A new tool for prioritization of sequence variants from whole exome sequencing data
© The Author(s). 2016
Received: 26 October 2015
Accepted: 21 June 2016
Published: 1 July 2016
Whole exome sequencing (WES) has provided a means for researchers to gain access to a highly enriched subset of the human genome in which to search for variants that are likely to be pathogenic and possibly provide important insights into disease mechanisms. In developing countries, bioinformatics capacity and expertise is severely limited and wet bench scientists are required to take on the challenging task of understanding and implementing the barrage of bioinformatics tools that are available to them.
We designed a novel method for the filtration of WES data called TAPER™ (Tool for Automated selection and Prioritization for Efficient Retrieval of sequence variants).

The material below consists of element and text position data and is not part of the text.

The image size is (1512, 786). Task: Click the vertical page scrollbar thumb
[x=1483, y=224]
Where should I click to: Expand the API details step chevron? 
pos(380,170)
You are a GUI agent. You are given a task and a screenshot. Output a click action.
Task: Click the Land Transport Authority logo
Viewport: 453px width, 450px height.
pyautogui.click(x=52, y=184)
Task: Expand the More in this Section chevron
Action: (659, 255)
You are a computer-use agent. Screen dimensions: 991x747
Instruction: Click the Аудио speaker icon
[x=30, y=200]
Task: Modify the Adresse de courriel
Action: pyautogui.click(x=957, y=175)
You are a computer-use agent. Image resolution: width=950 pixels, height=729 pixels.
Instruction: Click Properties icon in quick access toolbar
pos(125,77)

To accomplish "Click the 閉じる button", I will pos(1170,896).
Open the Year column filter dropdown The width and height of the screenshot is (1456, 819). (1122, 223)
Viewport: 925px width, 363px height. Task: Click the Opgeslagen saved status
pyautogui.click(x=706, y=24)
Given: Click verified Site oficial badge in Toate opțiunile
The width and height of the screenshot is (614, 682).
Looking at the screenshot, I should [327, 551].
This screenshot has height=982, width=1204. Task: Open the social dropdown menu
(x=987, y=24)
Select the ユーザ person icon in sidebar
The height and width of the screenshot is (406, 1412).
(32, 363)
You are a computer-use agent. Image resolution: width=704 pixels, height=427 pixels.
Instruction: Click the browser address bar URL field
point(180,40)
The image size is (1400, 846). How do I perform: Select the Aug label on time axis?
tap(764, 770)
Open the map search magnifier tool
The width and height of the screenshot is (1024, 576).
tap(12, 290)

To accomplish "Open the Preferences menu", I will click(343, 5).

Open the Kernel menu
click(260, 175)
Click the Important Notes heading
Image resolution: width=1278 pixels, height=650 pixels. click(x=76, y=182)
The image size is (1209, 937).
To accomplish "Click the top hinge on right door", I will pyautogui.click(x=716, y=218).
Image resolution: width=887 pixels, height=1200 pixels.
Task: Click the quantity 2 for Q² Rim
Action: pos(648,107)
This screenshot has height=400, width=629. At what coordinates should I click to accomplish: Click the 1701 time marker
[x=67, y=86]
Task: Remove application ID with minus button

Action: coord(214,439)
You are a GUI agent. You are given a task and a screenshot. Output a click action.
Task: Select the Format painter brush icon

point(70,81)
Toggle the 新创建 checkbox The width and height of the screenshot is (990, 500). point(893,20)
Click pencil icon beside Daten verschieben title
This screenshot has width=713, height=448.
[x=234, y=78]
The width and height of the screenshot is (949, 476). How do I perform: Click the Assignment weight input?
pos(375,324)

TAPER™ implements a set of logical steps by which to prioritize candidate variants that could be associated with disease and this is aimed for implementation in biomedical laboratories with limited bioinformatics capacity. TAPER™ is free, can be setup on a Windows operating system (from Windows 7 and above) and does not require any programming knowledge. In summary, we have developed a freely available tool that simplifies variant prioritization from WES data in order to facilitate discovery of disease-causing genes.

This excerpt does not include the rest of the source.